* [Work instructions]
a. In the career profile, what role did Dean ultimately hold at Vinson Elkins?
b. Carry on the career profile of Dean, starting right after its last sentence.

═══ Document section ═══

Dean began his legal career at Vinson Elkins LLP, an international law firm headquartered in Texas. There Dean became an equity partner within three years of graduating law school by developing a technology transactions practice. He was a partner at Vinson Elkins for over a decade. During that time, he became the chair of the firm's Internet Practice, and ultimately served as the firm's Chief Knowledge Officer. 

Dean began his technical career immediately after graduating from WVU in 1986 in the Research and Development department at Electronic Data Systems, Inc. in Dallas, Texas. There he developed an expert system running on a Sun Microsystems server to perform the tasks of a human mainframe operator via a 3270 terminal emulator. He also developed applications using a fourth-generation language comprised exclusively of provably correct code constructs, and he developed a virtual hypercube.

═══ Information supplied ═══

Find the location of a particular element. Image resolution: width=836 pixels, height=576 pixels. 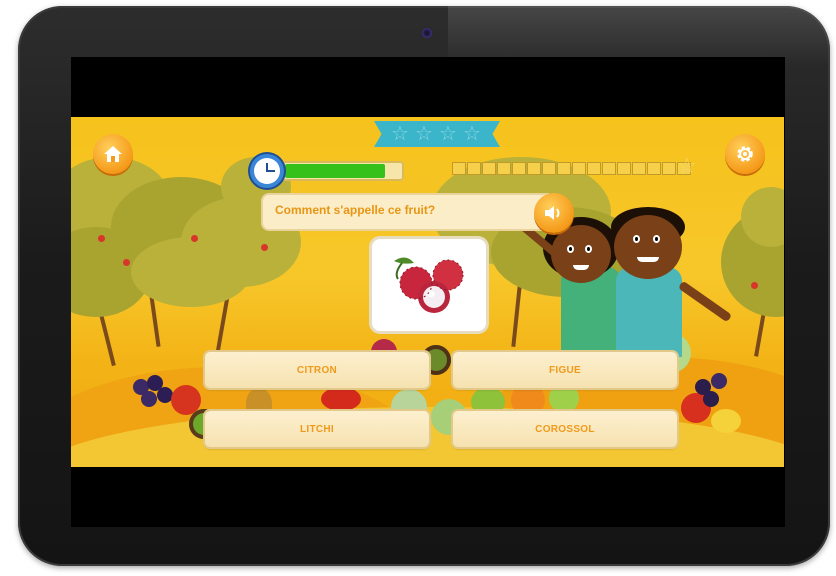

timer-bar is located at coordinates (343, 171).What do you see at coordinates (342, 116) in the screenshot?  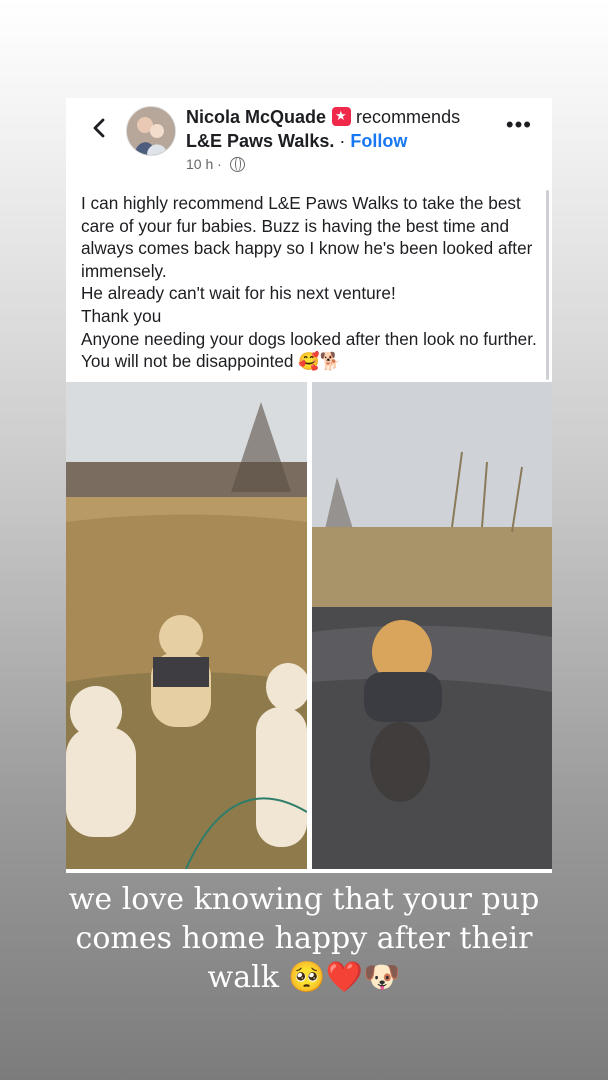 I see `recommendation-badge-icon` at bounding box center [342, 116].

═══

* [Results of the exercise]
a. He served as the firm's Chief Knowledge Officer.

b.
Dean transitioned to developing communication device drivers for IBM's AIX operating system, including Token Ring and Ethernet device drivers. After a few years, he became the Lead Software Architect on a project at CalComp Technologies in New Hampshire to develop a graphics terminal emulator. He finally returned to Texas to be responsible for the I/O subsystem of the IBM microkernel, which supported IBM's OS2/Warp operating system. As his final technical project while in law school, Dean ported the IBM microkernel to a symmetric I/O multi-processor system. 

Dean has been ranked continuously since 2003 as one of the leading technology & outsourcing lawyers in Texas by Chambers & Partners USA: America's Leading Business Lawyers, and since 2006 as a leading practitioner of technology law by the Best Lawyers in America. He has served on the Advisory Board of The Institute for Law and Technology, and on the planning committee for University of Texas Technology Law Conference. 

He is a member of the Chancellor’s Council for the University of Texas System.